DIRECTIVE:
Copy the data from the line with "This screenshot has height=804, width=800." to the line with "The width and height of the screenshot is (960, 720).", replacing "What do you see" with "What appears" and keeping everything else the same.

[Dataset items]
-- Opening Marker --

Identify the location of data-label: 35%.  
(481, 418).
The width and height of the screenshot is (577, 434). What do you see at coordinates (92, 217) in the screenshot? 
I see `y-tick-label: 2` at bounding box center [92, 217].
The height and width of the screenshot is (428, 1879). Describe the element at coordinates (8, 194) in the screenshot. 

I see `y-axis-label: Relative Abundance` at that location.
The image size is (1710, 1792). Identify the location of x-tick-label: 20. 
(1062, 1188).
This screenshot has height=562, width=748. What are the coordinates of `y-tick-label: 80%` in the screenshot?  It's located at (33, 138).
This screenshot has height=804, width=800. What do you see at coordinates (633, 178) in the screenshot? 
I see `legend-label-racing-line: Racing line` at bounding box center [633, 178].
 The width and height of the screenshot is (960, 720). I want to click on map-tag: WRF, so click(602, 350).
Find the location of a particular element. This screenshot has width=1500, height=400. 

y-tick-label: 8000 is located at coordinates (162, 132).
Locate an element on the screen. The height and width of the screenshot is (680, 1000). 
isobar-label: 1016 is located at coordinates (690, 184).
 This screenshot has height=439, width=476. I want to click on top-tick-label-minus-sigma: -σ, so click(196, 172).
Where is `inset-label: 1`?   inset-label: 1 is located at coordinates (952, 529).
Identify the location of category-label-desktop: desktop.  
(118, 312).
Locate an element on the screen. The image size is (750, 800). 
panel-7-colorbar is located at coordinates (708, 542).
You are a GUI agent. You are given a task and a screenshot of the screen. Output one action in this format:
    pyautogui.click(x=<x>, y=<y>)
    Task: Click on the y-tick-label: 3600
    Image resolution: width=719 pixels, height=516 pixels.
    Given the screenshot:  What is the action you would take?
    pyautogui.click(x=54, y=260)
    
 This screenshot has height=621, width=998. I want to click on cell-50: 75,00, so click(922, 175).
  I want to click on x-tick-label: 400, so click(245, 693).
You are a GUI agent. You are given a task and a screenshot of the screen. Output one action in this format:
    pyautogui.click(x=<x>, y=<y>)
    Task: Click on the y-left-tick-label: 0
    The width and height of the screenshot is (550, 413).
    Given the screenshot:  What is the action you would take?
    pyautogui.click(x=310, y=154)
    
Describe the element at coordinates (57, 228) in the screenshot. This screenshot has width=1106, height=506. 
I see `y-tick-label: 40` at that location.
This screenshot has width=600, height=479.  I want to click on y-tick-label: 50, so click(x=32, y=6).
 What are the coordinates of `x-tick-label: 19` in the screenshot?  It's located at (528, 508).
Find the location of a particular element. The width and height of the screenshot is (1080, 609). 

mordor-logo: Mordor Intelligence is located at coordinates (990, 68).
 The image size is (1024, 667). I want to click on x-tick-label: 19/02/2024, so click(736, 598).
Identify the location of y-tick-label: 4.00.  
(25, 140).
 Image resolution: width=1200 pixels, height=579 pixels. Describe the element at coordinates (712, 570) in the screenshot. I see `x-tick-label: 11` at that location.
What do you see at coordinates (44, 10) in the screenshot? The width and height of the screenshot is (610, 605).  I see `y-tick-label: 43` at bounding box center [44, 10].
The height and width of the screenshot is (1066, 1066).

-- Closing Marker --

SOLUTION TO THE PROBLEM:
This screenshot has height=804, width=800. What appears at coordinates (633, 178) in the screenshot? 
I see `legend-label-racing-line: Racing line` at bounding box center [633, 178].
 The width and height of the screenshot is (960, 720). I want to click on map-tag: WRF, so click(602, 350).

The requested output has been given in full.